### What you need to do
Express each line of the items below as one string in a JSON list, skipping blank lines and leaving the pictures out.

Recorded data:
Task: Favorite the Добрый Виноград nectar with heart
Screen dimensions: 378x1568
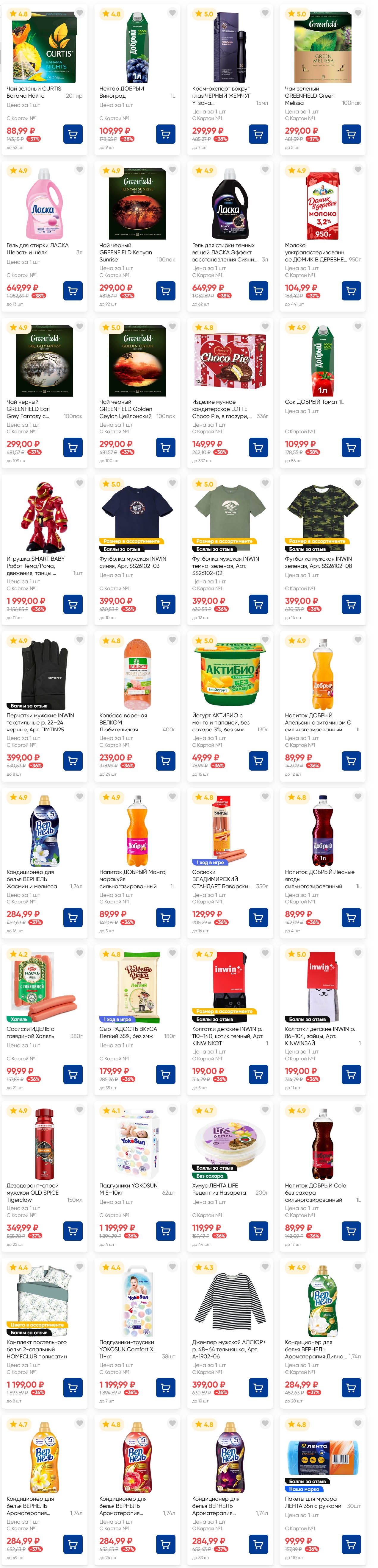Action: tap(172, 13)
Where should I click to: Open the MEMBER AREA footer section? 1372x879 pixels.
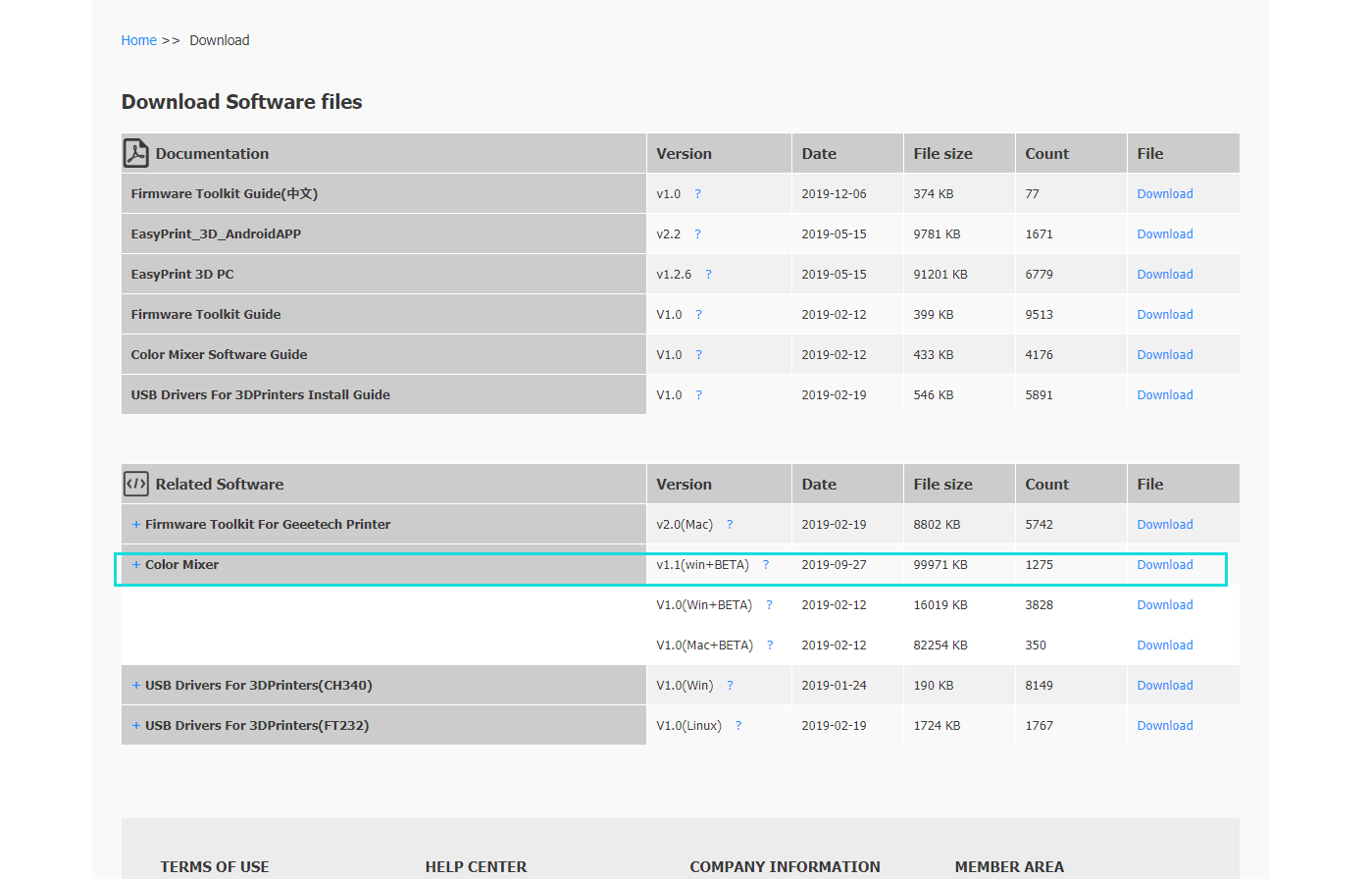coord(1008,867)
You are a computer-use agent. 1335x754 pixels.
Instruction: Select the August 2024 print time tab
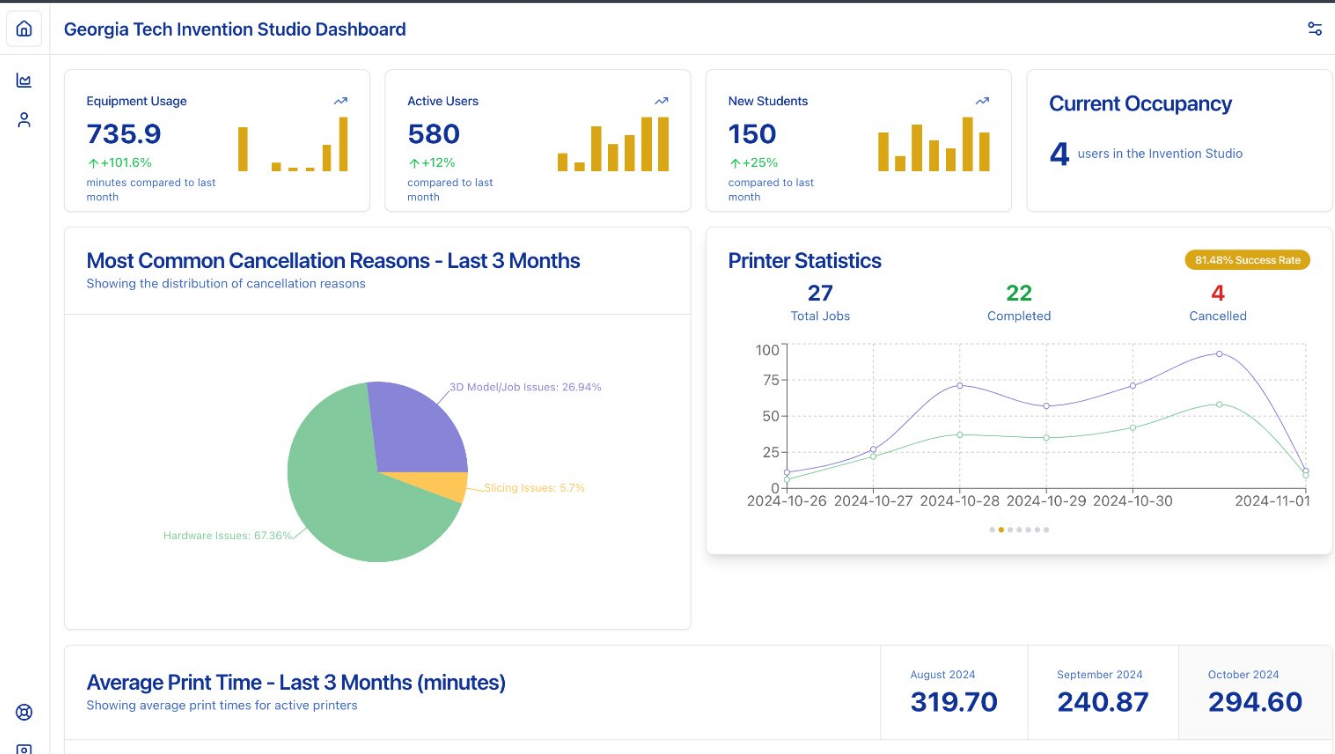(953, 692)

### Solved exercise
[
  "Task: Favorite the Добрый Виноград nectar with heart",
  "Screen dimensions: 378x1568",
  "Action: tap(172, 13)",
  "Where should I click to: Open the MEMBER AREA footer section? 1372x879 pixels.",
  "coord(1008,867)",
  "You are a computer-use agent. 1335x754 pixels.",
  "Instruction: Select the August 2024 print time tab",
  "(953, 692)"
]